People say I'm extravagant because I want to be surrounded by beauty. But tell me, who wants to be surrounded by garbage? - Imelda Marcos
Investors of all types want to be associated with the newest, most glamorous companies. Since capital is always limited, our biases can leave certain sectors ignored within our portfolios. This is not to say that these sectors are undervalued, but rather underappreciated and all too often unconsidered. The industry of waste removal is a perfect example, and one company which I think more investors should be considering is Waste Management (NYSE:WM).
A Stable Cash Cow
Even though the waste industry was impacted by the recent financial crisis, its effect wasn't devastating to Waste Management and its peers, such as Republic Services (NYSE:RSG), Waste Connections (NYSE:WCN), and Stericycle (NASDAQ:SRCL). Trash and recycling are a consistent, slow-growth industry, and these businesses have been bouncing back steadily. While margins can change notably relative to the strength of the economy, the overall risk profile is quite low in this sector, though the reward potential is relatively low as well.
With a market cap of over $21 Billion, Waste Management is the largest of the waste disposal and recycling giants. It has the lowest projected earnings growth amongst these companies, and trades at a slightly lower P/E ratio as well, though this whole sector trades at quite expensive ratios due to the secure nature of the industry. As a mature company, Waste Management is still able to grow through acquisitions, and reward its owners with share repurchases and a consistently growing dividend.
Waste Management 10 Year Dividend History
One concern that shouldn't be neglected is the large debt load held by Waste Management, as its liabilities have been growing steadily over $16 Billion. However, given its reliable projected earnings growth, it's easy to understand why Standard & Poor's Rating Services recently gave Waste Management's long-term corporate credit rating an upgrade to 'A-', from 'BBB', and gave the company an improved risk profile rating, from 'strong' to 'excellent.'
A Growing Green Enterprise
Waste Management calls itself an "environmental solutions provider," a label which suits it well, as it is far more than simply an old-fashioned garbage company. Recycling is a specialty of the company, and Waste Management is amazing at extracting value from the waste it receives. The company takes in single-stream recycling, making the process extremely simple on the customers end. Food and yard waste can get turned into mulch compost and energy, while previously hard-to-recycle forms of plastic are now being turned back into crude oil.
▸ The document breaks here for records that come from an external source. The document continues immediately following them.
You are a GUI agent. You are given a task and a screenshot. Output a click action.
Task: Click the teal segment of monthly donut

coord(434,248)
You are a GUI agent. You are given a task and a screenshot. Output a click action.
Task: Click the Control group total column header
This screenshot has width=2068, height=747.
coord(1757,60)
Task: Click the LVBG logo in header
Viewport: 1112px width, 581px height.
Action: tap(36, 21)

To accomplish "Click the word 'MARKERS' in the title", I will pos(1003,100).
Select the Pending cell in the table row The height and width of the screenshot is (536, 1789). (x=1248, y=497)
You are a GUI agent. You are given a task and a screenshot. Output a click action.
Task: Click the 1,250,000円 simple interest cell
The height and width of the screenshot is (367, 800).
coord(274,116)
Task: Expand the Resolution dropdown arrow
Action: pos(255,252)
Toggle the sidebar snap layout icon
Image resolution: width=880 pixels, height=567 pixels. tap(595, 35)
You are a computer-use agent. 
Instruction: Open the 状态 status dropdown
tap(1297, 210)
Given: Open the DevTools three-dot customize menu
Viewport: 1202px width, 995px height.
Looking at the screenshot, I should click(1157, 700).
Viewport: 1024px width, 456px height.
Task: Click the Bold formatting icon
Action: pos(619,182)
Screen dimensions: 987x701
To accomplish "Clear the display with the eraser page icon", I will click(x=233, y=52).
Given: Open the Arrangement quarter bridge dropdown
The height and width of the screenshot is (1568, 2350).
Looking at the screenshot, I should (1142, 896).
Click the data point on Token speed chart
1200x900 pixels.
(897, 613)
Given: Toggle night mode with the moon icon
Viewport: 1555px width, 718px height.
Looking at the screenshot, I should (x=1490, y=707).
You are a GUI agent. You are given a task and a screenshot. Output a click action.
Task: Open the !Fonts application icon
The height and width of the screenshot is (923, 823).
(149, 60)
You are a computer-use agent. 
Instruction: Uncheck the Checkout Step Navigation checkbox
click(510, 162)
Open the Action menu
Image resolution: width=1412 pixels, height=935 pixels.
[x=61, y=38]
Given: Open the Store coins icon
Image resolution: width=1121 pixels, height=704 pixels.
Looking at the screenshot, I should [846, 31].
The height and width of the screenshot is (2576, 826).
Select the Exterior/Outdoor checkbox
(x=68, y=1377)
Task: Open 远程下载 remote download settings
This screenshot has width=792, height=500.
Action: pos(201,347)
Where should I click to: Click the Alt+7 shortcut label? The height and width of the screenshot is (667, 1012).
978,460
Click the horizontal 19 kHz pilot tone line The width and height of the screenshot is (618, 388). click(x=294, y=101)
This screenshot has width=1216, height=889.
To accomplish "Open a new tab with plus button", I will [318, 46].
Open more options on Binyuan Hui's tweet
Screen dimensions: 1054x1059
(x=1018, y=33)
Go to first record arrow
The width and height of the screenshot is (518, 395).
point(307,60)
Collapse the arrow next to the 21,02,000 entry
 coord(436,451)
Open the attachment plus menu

The company operates both landfill-gas-to energy and waste-to-energy facilities, efforts which combined produce enough power for more than 1.2 million homes. While extracting the renewable natural gas from landfills is clearly a green enterprise, it may surprise many that waste-to-energy facilities, which burn trash to create thermal energy, are one of the most environmentally-friendly ways of producing energy. Waste Management has also invested heavily in upgrading its fleet to operate on natural gas, a greener fuel source which it can provide for itself from the aforementioned landfills.
Many investors have biases against certain classes of stocks, which a rational market tends to account for. While Waste Management might not be a cheap stock, investors are paying more for security than growth.
The company is continually finding new methods to utilize assets that others consider trash, and in socially responsible ways no less. Waste Management should be able to keep growing revenue through both new technologies and acquisitions. Combined with share repurchases and a hefty dividend that sits at 3.25%, this stock makes an appealing buy for all types of investors. Retirees looking for an income stream can appreciate the stable nature of the company, and younger investors who utilize DRIPs can feel safe placing Waste Management as a cornerstone of their long-term portfolio.
Disclosure: I am long WM. I wrote this article myself, and it expresses my own opinions. I am not receiving compensation for it (other than from Seeking Alpha). I have no business relationship with any company whose stock is mentioned in this article.